◆ Work required: Each line below must be reproduced exactly as it stands. Pictures stay out of the copy.
### Data to use ###
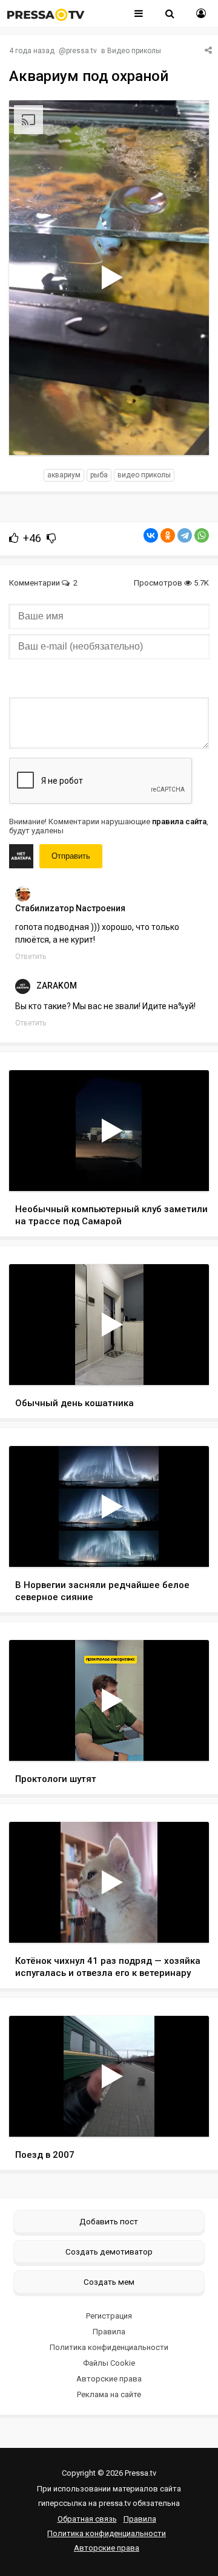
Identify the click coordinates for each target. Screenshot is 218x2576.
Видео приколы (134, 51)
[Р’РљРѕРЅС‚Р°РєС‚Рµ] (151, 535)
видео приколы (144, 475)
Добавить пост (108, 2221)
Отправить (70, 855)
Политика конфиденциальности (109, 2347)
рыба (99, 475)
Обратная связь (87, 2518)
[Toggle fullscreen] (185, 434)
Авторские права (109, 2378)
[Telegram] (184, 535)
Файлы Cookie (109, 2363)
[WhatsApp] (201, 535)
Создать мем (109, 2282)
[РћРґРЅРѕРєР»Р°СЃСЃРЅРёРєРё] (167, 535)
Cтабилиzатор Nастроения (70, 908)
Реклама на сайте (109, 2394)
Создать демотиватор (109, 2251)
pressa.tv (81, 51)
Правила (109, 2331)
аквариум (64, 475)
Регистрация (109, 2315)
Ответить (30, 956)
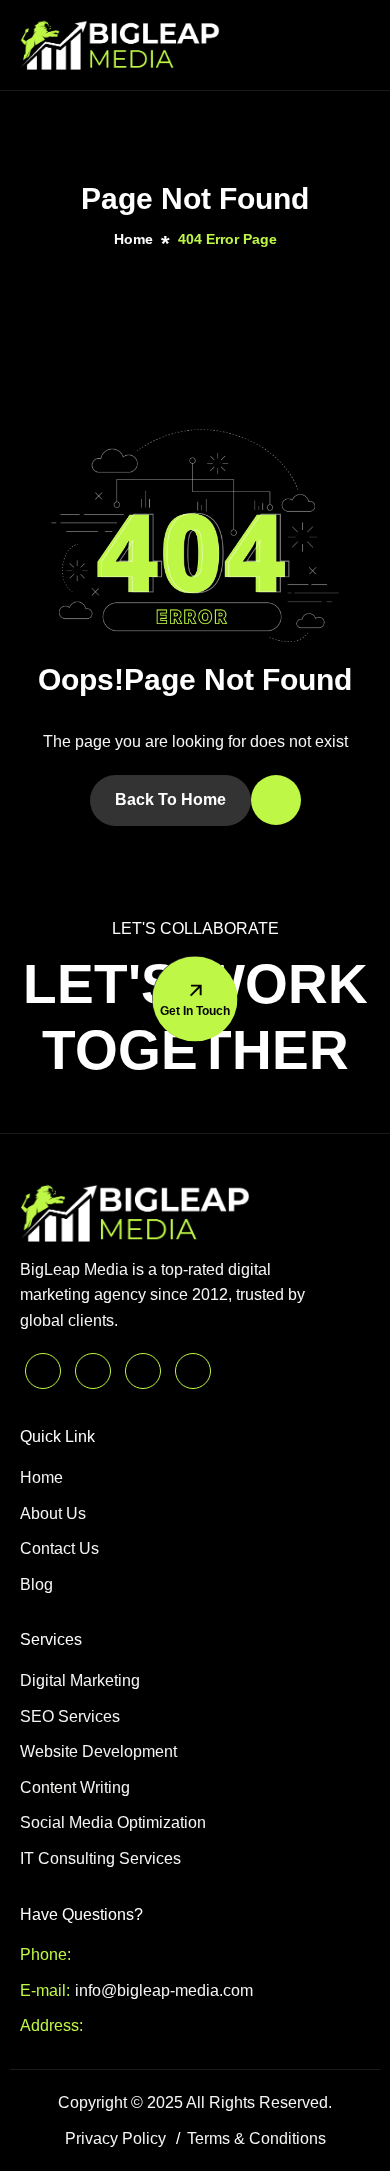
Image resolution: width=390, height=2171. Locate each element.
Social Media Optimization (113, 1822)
###
◆ Response area:
Identify the click coordinates for each target. Screenshot is 218x2576.
Видео приколы (134, 51)
[Р’РљРѕРЅС‚Р°РєС‚Рµ] (151, 535)
видео приколы (144, 475)
Добавить пост (108, 2221)
Отправить (70, 855)
Политика конфиденциальности (109, 2347)
рыба (99, 475)
Обратная связь (87, 2518)
[Toggle fullscreen] (185, 434)
Авторские права (109, 2378)
[Telegram] (184, 535)
Файлы Cookie (109, 2363)
[WhatsApp] (201, 535)
Создать мем (109, 2282)
[РћРґРЅРѕРєР»Р°СЃСЃРЅРёРєРё] (167, 535)
Cтабилиzатор Nастроения (70, 908)
Реклама на сайте (109, 2394)
Создать демотиватор (109, 2251)
pressa.tv (81, 51)
Правила (109, 2331)
аквариум (64, 475)
Регистрация (109, 2315)
Ответить (30, 956)
Image resolution: width=390, height=2171. Locate each element.
Social Media Optimization (113, 1822)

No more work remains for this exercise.